でも貧乏なあたしには素敵な趣味よね。サッカーだってボールが1つあれば大勢で遊べる貧者のスポーツって言われているけど、あたしなんて川とそこら辺にいくらでもある命だけだよ。ボールも手に入らない家庭ならお勧めね。
そうだわ。あたしが手にかけても水死させられないという特殊な能力は
きっと長く長く味わい尽くして欲しいという神様からのプレゼントなんだわ。
さぁ。
これであたしが一人暮らしをしたがった理由は分かったかしら?
うふふ。
今、あたしの部屋は9割が水に覆われているの。
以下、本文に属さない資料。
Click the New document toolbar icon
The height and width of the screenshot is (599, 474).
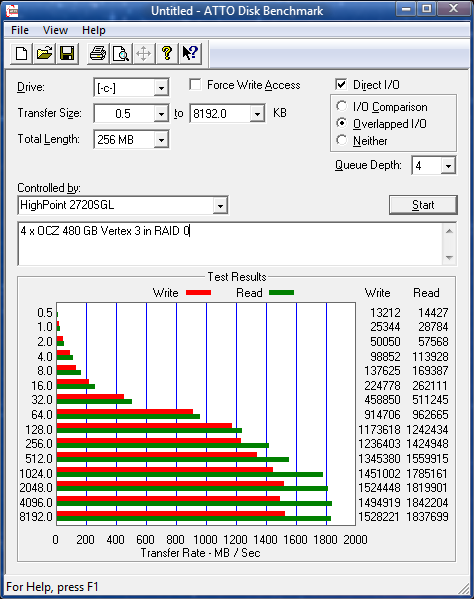(21, 53)
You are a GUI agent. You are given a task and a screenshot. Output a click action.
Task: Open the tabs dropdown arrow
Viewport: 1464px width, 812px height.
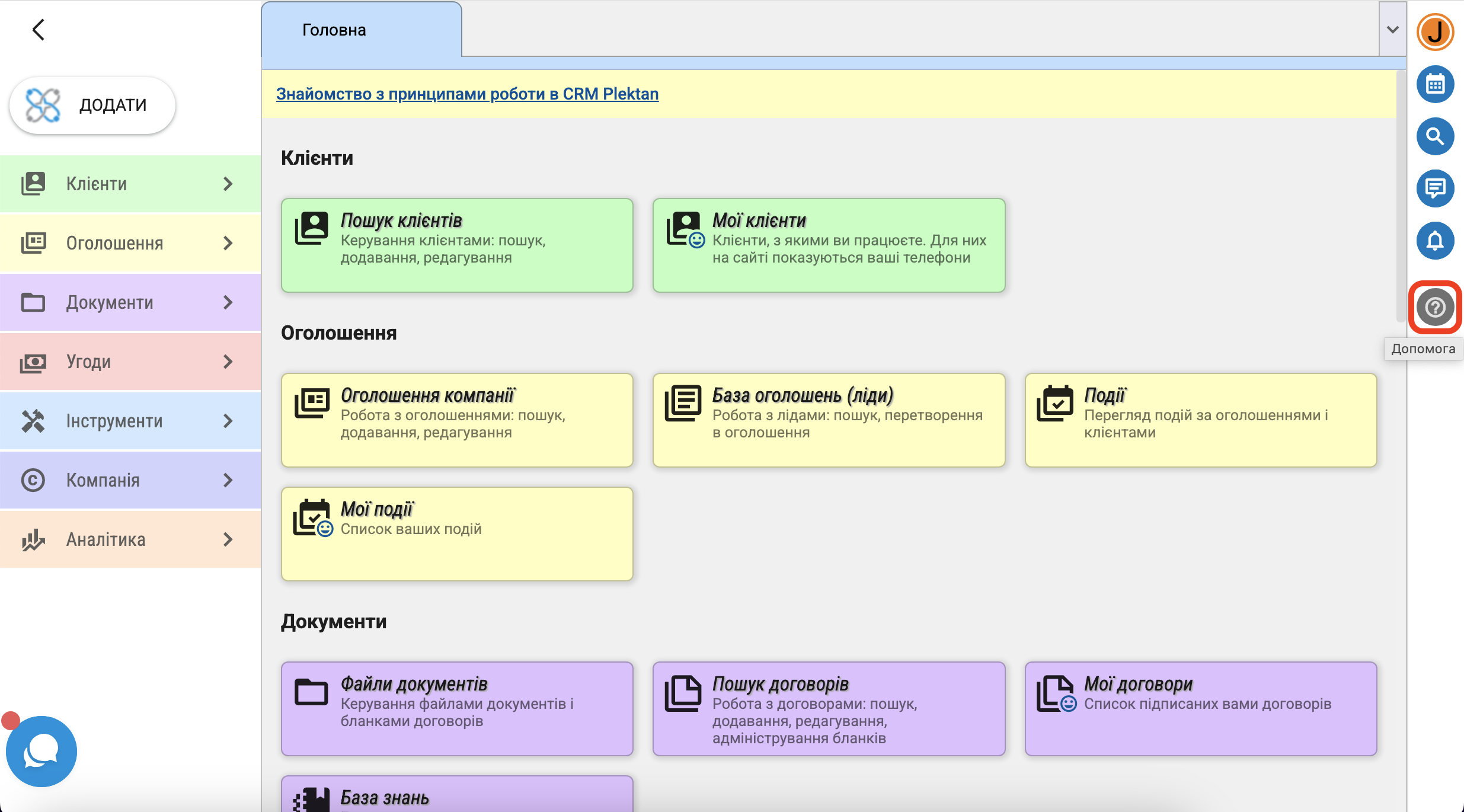[1392, 30]
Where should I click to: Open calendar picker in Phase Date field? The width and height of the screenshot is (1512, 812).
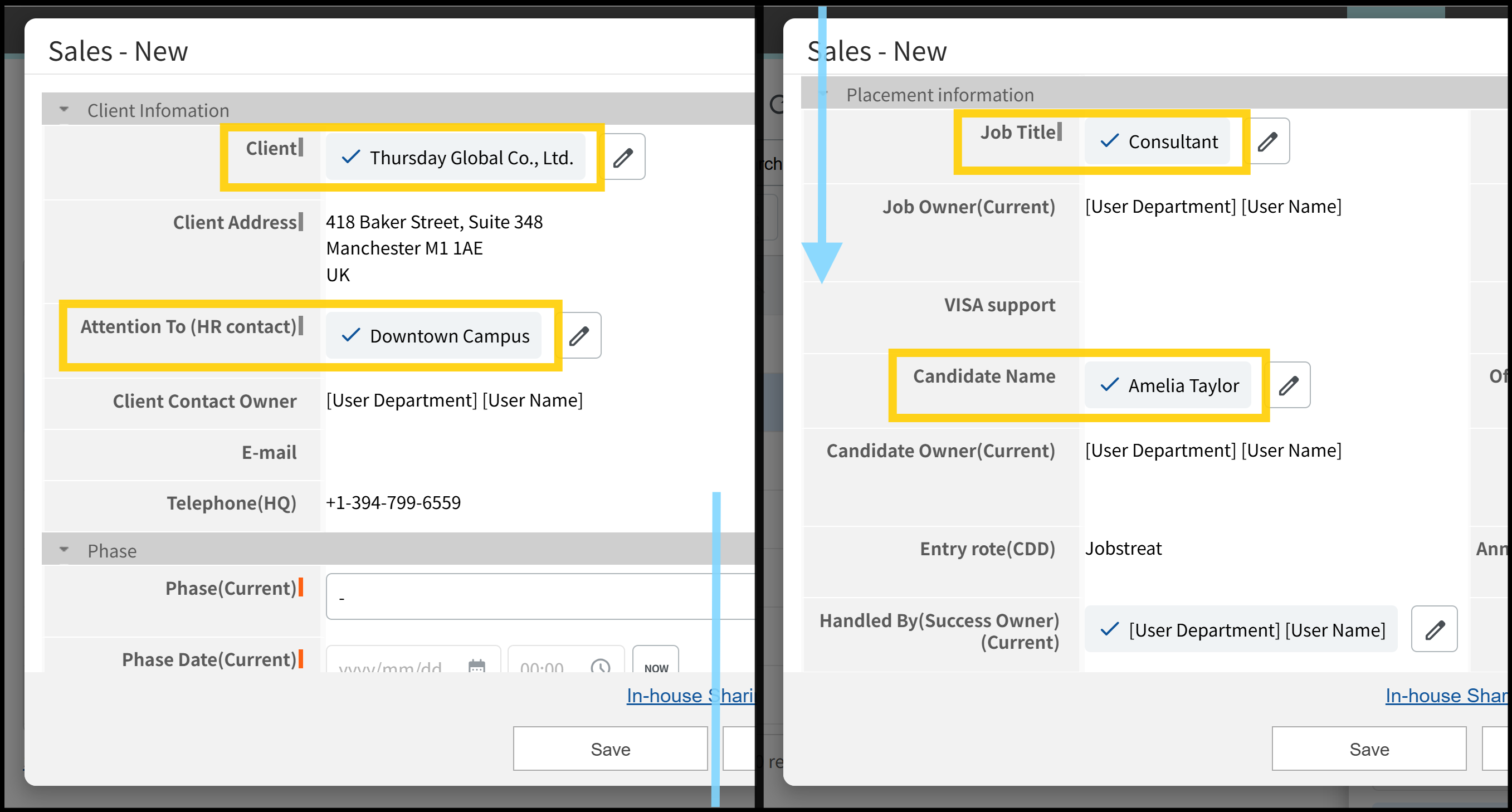pos(477,667)
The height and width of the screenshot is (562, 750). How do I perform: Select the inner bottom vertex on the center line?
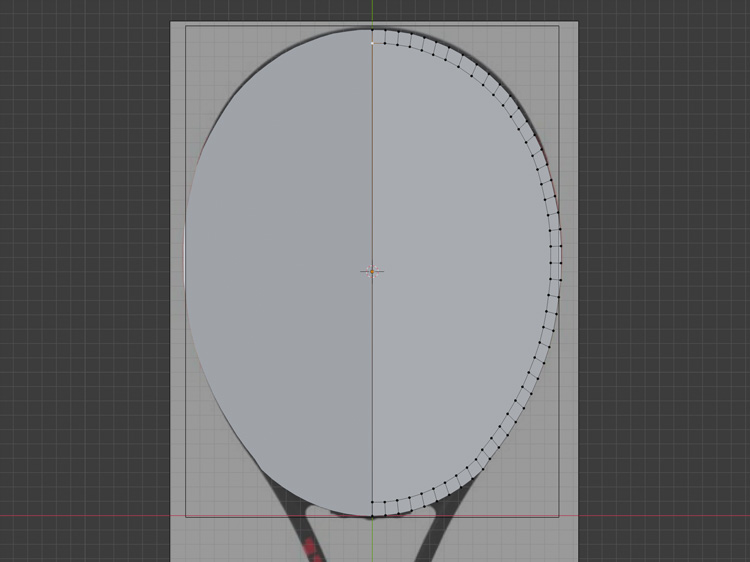click(372, 501)
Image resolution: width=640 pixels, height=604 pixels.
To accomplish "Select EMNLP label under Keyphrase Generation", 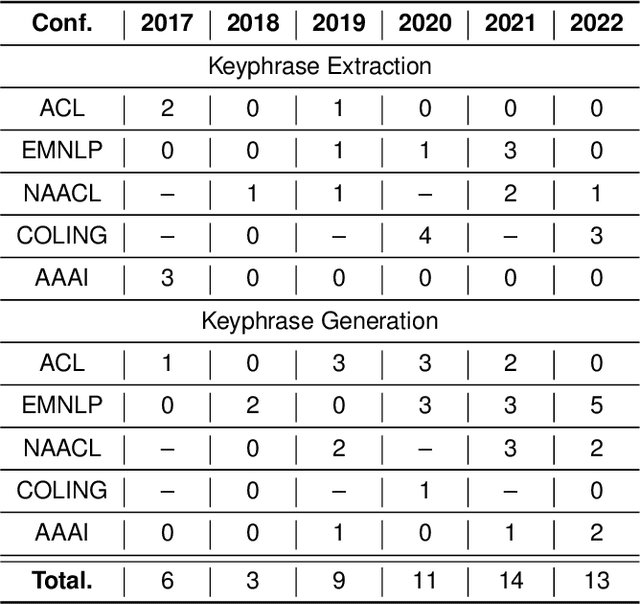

水浸しって訳じゃないわよ。50cm×50cm×210cmっていう棺桶より小さい強化ガラス式の水槽を沢山作ってもらって、そこに人間を何十人も飼ってるの。あたし自身のスマホを持てるようになってからは簡単に人を集められるようになったわ。特にあたしが15歳の女子っていうのは凄く大きな釣り餌になるみたい。
朝、目が覚めて耳栓を外すと四方八方から
ゴボゴボッゴボゴボボゴボゴッボゴボゴボゴボ
って聞こえるの。みんなおはよう!
毎日目が合うようになったねお母さん!
じゃ今日も元気に仕事行ってくるね!
ママ!〇〇ちゃん!〇〇さん!〇〇君!〇〇君!〇〇さん!〇〇ちゃん!えーと…〇〇さん!〇〇君!〇〇さん!〇〇さん!〇〇さん!〇〇さん!えっと誰だっけ君!〇〇さん!〇〇さん!〇〇君!〇〇さん!〇〇さん!〇〇氏!〇〇さん!〇〇君!〇〇君!〇〇さん!〇〇君!あとみんな、いってきま~す!